• WORK INSTRUCTIONS:
Print all of the data exactly, with no line missing.

• MATERIAL PROVIDED:
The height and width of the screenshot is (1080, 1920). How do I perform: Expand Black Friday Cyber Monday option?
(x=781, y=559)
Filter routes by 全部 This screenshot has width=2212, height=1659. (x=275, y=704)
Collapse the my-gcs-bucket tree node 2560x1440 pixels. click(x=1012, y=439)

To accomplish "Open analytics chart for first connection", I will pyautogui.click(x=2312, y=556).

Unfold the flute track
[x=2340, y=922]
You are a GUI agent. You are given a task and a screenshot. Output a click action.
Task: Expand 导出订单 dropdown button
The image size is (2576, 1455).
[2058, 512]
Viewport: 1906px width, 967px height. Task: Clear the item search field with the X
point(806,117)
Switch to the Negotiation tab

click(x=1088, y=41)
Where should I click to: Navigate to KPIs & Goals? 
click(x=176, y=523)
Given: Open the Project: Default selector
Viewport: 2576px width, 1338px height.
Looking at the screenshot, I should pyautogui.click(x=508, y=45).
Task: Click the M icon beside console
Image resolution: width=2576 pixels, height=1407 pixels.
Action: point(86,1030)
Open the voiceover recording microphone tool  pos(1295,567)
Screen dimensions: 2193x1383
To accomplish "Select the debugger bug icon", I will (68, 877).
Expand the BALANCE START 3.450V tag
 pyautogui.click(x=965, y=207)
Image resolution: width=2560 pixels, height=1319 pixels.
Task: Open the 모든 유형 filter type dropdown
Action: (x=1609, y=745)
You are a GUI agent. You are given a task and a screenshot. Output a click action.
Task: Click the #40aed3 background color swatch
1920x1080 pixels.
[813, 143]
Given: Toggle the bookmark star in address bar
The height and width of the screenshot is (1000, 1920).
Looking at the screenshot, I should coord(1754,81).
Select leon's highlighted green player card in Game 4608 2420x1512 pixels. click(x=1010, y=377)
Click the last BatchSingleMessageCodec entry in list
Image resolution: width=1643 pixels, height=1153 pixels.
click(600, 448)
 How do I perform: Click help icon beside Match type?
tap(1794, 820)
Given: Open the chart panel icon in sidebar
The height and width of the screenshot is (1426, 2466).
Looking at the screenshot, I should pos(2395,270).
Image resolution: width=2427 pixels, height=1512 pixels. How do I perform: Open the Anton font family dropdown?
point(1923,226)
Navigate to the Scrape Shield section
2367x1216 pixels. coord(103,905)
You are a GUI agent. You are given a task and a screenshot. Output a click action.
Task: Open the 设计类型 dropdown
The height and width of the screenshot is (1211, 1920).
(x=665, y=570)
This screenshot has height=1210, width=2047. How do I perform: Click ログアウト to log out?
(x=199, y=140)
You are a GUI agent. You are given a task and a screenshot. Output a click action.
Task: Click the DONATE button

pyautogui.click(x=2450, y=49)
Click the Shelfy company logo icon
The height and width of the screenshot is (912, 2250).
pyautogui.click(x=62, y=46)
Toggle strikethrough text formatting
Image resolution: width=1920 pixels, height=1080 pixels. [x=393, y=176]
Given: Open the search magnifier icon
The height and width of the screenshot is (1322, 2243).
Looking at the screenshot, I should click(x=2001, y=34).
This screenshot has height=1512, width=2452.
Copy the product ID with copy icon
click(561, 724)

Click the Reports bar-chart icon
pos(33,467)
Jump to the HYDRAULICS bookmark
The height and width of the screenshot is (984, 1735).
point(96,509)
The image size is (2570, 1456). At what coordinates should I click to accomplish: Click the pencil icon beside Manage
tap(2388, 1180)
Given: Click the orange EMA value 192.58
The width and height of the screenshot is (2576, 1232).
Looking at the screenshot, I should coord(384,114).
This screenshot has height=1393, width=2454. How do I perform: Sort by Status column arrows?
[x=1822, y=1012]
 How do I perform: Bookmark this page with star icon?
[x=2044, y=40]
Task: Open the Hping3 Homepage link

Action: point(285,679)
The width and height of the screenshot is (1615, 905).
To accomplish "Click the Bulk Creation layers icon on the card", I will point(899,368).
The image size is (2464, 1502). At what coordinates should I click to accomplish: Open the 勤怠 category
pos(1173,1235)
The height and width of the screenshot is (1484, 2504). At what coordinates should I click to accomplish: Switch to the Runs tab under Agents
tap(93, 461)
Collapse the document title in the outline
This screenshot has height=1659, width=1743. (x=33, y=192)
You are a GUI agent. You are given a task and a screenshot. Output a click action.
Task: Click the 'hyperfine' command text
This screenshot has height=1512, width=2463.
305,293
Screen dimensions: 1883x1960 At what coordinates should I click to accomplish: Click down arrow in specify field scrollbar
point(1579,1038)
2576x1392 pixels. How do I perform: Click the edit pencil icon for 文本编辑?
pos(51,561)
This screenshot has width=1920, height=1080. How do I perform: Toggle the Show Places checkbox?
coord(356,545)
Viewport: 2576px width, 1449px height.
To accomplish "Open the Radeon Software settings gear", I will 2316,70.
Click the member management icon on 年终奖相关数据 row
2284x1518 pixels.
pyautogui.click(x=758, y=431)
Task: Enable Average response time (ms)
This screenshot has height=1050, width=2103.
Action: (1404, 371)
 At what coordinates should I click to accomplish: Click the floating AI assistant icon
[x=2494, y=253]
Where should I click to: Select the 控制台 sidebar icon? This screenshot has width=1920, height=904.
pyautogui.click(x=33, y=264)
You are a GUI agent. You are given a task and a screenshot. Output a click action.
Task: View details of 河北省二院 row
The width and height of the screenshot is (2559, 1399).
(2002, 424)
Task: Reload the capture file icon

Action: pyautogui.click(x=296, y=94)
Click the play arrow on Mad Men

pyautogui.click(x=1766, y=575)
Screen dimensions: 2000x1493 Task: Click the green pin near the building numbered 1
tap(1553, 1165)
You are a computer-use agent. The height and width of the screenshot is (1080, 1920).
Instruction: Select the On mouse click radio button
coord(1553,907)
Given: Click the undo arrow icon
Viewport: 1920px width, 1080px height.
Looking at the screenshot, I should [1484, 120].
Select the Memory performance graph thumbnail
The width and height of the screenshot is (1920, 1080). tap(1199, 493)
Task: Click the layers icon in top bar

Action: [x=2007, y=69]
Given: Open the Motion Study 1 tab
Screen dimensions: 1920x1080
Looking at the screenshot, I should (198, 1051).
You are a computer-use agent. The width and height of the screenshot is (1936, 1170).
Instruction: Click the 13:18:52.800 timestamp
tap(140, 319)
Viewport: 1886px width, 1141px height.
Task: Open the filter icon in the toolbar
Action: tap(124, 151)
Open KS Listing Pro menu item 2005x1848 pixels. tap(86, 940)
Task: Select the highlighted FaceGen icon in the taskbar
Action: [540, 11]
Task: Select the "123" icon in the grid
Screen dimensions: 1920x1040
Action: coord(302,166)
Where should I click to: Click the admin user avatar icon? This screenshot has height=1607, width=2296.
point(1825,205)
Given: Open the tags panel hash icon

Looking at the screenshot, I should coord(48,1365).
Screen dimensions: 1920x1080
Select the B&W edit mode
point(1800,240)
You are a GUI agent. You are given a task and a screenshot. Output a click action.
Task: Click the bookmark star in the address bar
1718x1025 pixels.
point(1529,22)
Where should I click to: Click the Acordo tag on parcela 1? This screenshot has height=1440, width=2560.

• ANSWER TO THE PROBLEM:
The height and width of the screenshot is (1080, 1920). How do I perform: Expand Black Friday Cyber Monday option?
(x=781, y=559)
Filter routes by 全部 This screenshot has width=2212, height=1659. (x=275, y=704)
Collapse the my-gcs-bucket tree node 2560x1440 pixels. click(x=1012, y=439)

To accomplish "Open analytics chart for first connection", I will pyautogui.click(x=2312, y=556).

Unfold the flute track
[x=2340, y=922]
You are a GUI agent. You are given a task and a screenshot. Output a click action.
Task: Expand 导出订单 dropdown button
The image size is (2576, 1455).
[2058, 512]
Viewport: 1906px width, 967px height. Task: Clear the item search field with the X
point(806,117)
Switch to the Negotiation tab

click(x=1088, y=41)
Where should I click to: Navigate to KPIs & Goals? 
click(x=176, y=523)
Given: Open the Project: Default selector
Viewport: 2576px width, 1338px height.
Looking at the screenshot, I should pyautogui.click(x=508, y=45).
Task: Click the M icon beside console
Image resolution: width=2576 pixels, height=1407 pixels.
Action: point(86,1030)
Open the voiceover recording microphone tool  pos(1295,567)
Screen dimensions: 2193x1383
To accomplish "Select the debugger bug icon", I will (68, 877).
Expand the BALANCE START 3.450V tag
 pyautogui.click(x=965, y=207)
Image resolution: width=2560 pixels, height=1319 pixels.
Task: Open the 모든 유형 filter type dropdown
Action: (x=1609, y=745)
You are a GUI agent. You are given a task and a screenshot. Output a click action.
Task: Click the #40aed3 background color swatch
1920x1080 pixels.
[813, 143]
Given: Toggle the bookmark star in address bar
The height and width of the screenshot is (1000, 1920).
Looking at the screenshot, I should coord(1754,81).
Select leon's highlighted green player card in Game 4608 2420x1512 pixels. click(x=1010, y=377)
Click the last BatchSingleMessageCodec entry in list
Image resolution: width=1643 pixels, height=1153 pixels.
click(600, 448)
 How do I perform: Click help icon beside Match type?
tap(1794, 820)
Given: Open the chart panel icon in sidebar
The height and width of the screenshot is (1426, 2466).
Looking at the screenshot, I should pos(2395,270).
Image resolution: width=2427 pixels, height=1512 pixels. How do I perform: Open the Anton font family dropdown?
point(1923,226)
Navigate to the Scrape Shield section
2367x1216 pixels. coord(103,905)
You are a GUI agent. You are given a task and a screenshot. Output a click action.
Task: Open the 设计类型 dropdown
The height and width of the screenshot is (1211, 1920).
(x=665, y=570)
This screenshot has height=1210, width=2047. How do I perform: Click ログアウト to log out?
(x=199, y=140)
You are a GUI agent. You are given a task and a screenshot. Output a click action.
Task: Click the DONATE button

pyautogui.click(x=2450, y=49)
Click the Shelfy company logo icon
The height and width of the screenshot is (912, 2250).
pyautogui.click(x=62, y=46)
Toggle strikethrough text formatting
Image resolution: width=1920 pixels, height=1080 pixels. [x=393, y=176]
Given: Open the search magnifier icon
The height and width of the screenshot is (1322, 2243).
Looking at the screenshot, I should click(x=2001, y=34).
This screenshot has height=1512, width=2452.
Copy the product ID with copy icon
click(561, 724)

Click the Reports bar-chart icon
pos(33,467)
Jump to the HYDRAULICS bookmark
The height and width of the screenshot is (984, 1735).
point(96,509)
The image size is (2570, 1456). At what coordinates should I click to accomplish: Click the pencil icon beside Manage
tap(2388, 1180)
Given: Click the orange EMA value 192.58
The width and height of the screenshot is (2576, 1232).
Looking at the screenshot, I should coord(384,114).
This screenshot has height=1393, width=2454. How do I perform: Sort by Status column arrows?
[x=1822, y=1012]
 How do I perform: Bookmark this page with star icon?
[x=2044, y=40]
Task: Open the Hping3 Homepage link

Action: point(285,679)
The width and height of the screenshot is (1615, 905).
To accomplish "Click the Bulk Creation layers icon on the card", I will point(899,368).
The image size is (2464, 1502). At what coordinates should I click to accomplish: Open the 勤怠 category
pos(1173,1235)
The height and width of the screenshot is (1484, 2504). At what coordinates should I click to accomplish: Switch to the Runs tab under Agents
tap(93, 461)
Collapse the document title in the outline
This screenshot has height=1659, width=1743. (x=33, y=192)
You are a GUI agent. You are given a task and a screenshot. Output a click action.
Task: Click the 'hyperfine' command text
This screenshot has height=1512, width=2463.
305,293
Screen dimensions: 1883x1960 At what coordinates should I click to accomplish: Click down arrow in specify field scrollbar
point(1579,1038)
2576x1392 pixels. How do I perform: Click the edit pencil icon for 文本编辑?
pos(51,561)
This screenshot has width=1920, height=1080. How do I perform: Toggle the Show Places checkbox?
coord(356,545)
Viewport: 2576px width, 1449px height.
To accomplish "Open the Radeon Software settings gear", I will 2316,70.
Click the member management icon on 年终奖相关数据 row
2284x1518 pixels.
pyautogui.click(x=758, y=431)
Task: Enable Average response time (ms)
This screenshot has height=1050, width=2103.
Action: (1404, 371)
 At what coordinates should I click to accomplish: Click the floating AI assistant icon
[x=2494, y=253]
Where should I click to: Select the 控制台 sidebar icon? This screenshot has width=1920, height=904.
pyautogui.click(x=33, y=264)
You are a GUI agent. You are given a task and a screenshot. Output a click action.
Task: View details of 河北省二院 row
The width and height of the screenshot is (2559, 1399).
(2002, 424)
Task: Reload the capture file icon

Action: pyautogui.click(x=296, y=94)
Click the play arrow on Mad Men

pyautogui.click(x=1766, y=575)
Screen dimensions: 2000x1493 Task: Click the green pin near the building numbered 1
tap(1553, 1165)
You are a computer-use agent. The height and width of the screenshot is (1080, 1920).
Instruction: Select the On mouse click radio button
coord(1553,907)
Given: Click the undo arrow icon
Viewport: 1920px width, 1080px height.
Looking at the screenshot, I should [1484, 120].
Select the Memory performance graph thumbnail
The width and height of the screenshot is (1920, 1080). tap(1199, 493)
Task: Click the layers icon in top bar

Action: [x=2007, y=69]
Given: Open the Motion Study 1 tab
Screen dimensions: 1920x1080
Looking at the screenshot, I should (198, 1051).
You are a computer-use agent. The width and height of the screenshot is (1936, 1170).
Instruction: Click the 13:18:52.800 timestamp
tap(140, 319)
Viewport: 1886px width, 1141px height.
Task: Open the filter icon in the toolbar
Action: tap(124, 151)
Open KS Listing Pro menu item 2005x1848 pixels. tap(86, 940)
Task: Select the highlighted FaceGen icon in the taskbar
Action: [540, 11]
Task: Select the "123" icon in the grid
Screen dimensions: 1920x1040
Action: coord(302,166)
Where should I click to: Click the admin user avatar icon? This screenshot has height=1607, width=2296.
point(1825,205)
Given: Open the tags panel hash icon

Looking at the screenshot, I should coord(48,1365).
Screen dimensions: 1920x1080
Select the B&W edit mode
point(1800,240)
You are a GUI agent. You are given a task and a screenshot. Output a click action.
Task: Click the bookmark star in the address bar
1718x1025 pixels.
point(1529,22)
Where should I click to: Click the Acordo tag on parcela 1? This screenshot has height=1440, width=2560.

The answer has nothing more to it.